Presaged by this beginning, Lyon's life has overseen adventures and tragedies of world-historical proportions. This Is My Life I'm Talking About recounts them in generous detail, from Lyon's friendship with the great American civil rights hero John Lewis--who is best known for his chairmanship of the Student Nonviolent Coordinating Committee--to his involvement with the Chicago Outlaws Motorcycle Club, upon which his famous photojournalist work The Bikeriders (1968) was based. Throughout, Lyon writes with tremendous feeling and humor, and his text is accompanied by a selection of unpublished and unseen photographs.

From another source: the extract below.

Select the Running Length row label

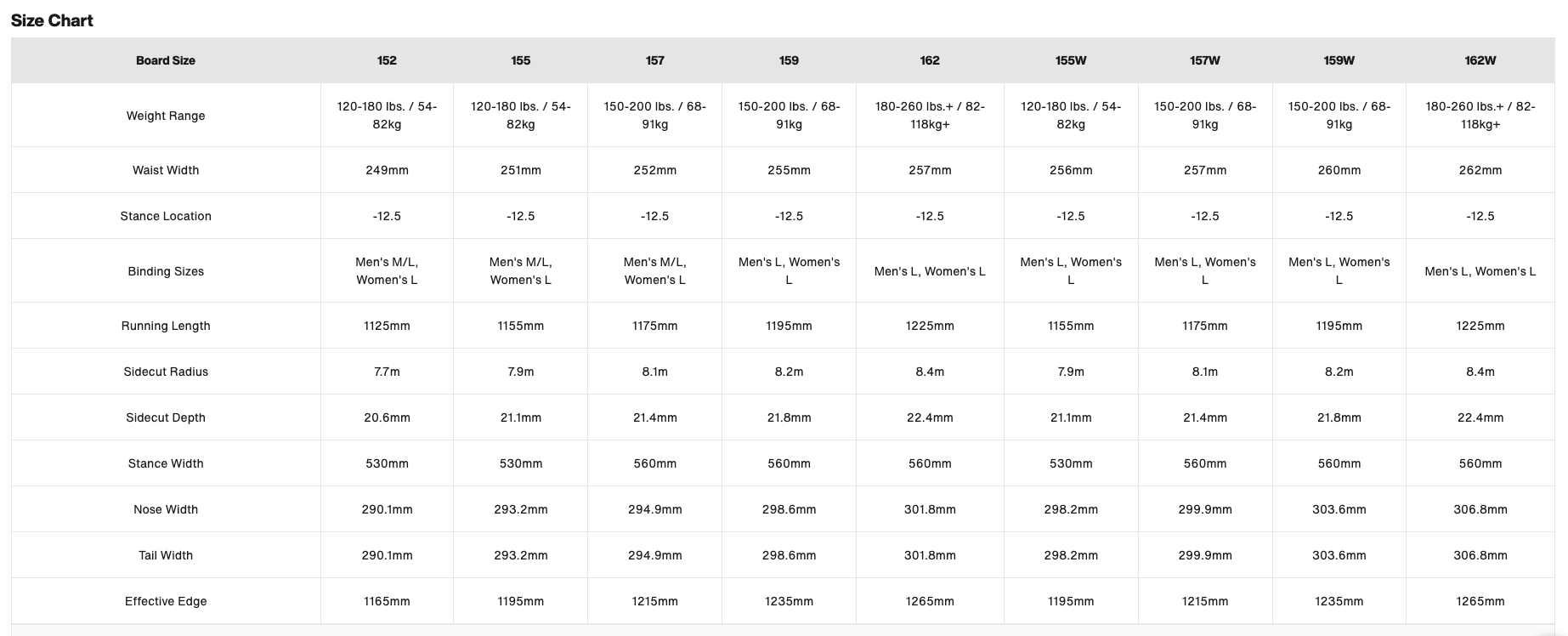click(x=166, y=326)
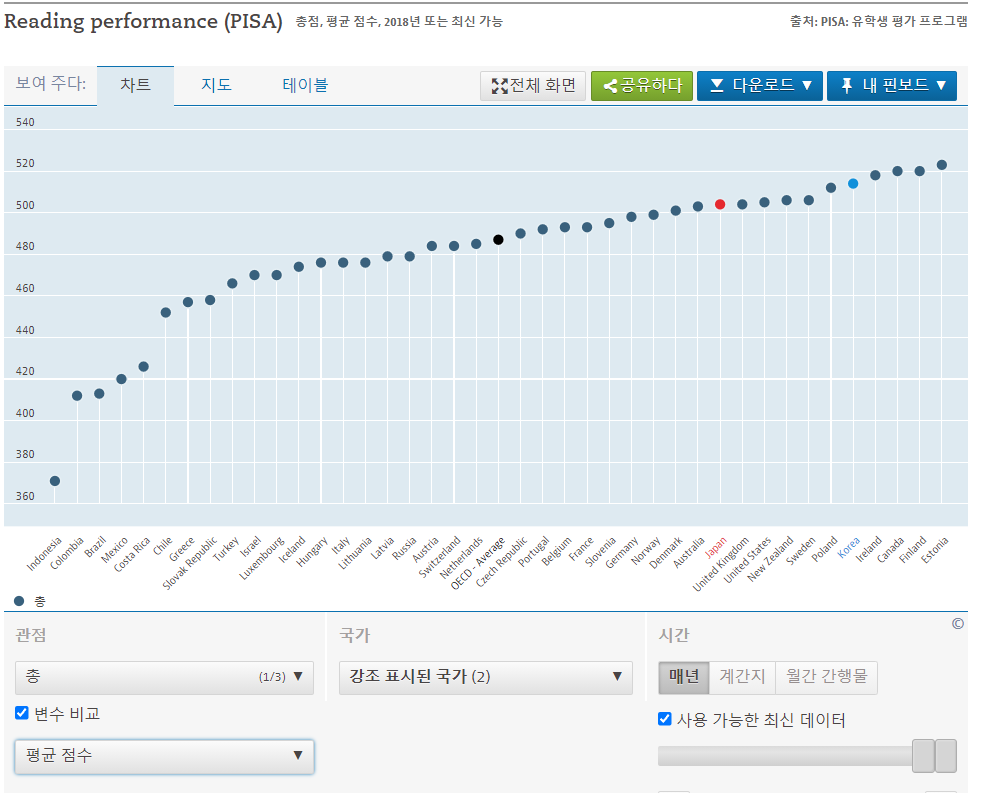Viewport: 983px width, 793px height.
Task: Click the 총 legend dot below chart
Action: (20, 601)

An early exponent of New Journalism, Danny Lyon (born 1942) is one of the most influential documentary photographers of the last six decades. While still a student at the University of Chicago, he was jailed in the South and became the first staff photographer of the SNCC. He went on to publish the seminal photobooks The Bikeriders and Conversations with the Dead (1971), an interrogation of the Texas prison system. Later in life, he pivoted to filmmaking, partnering with Robert Frank.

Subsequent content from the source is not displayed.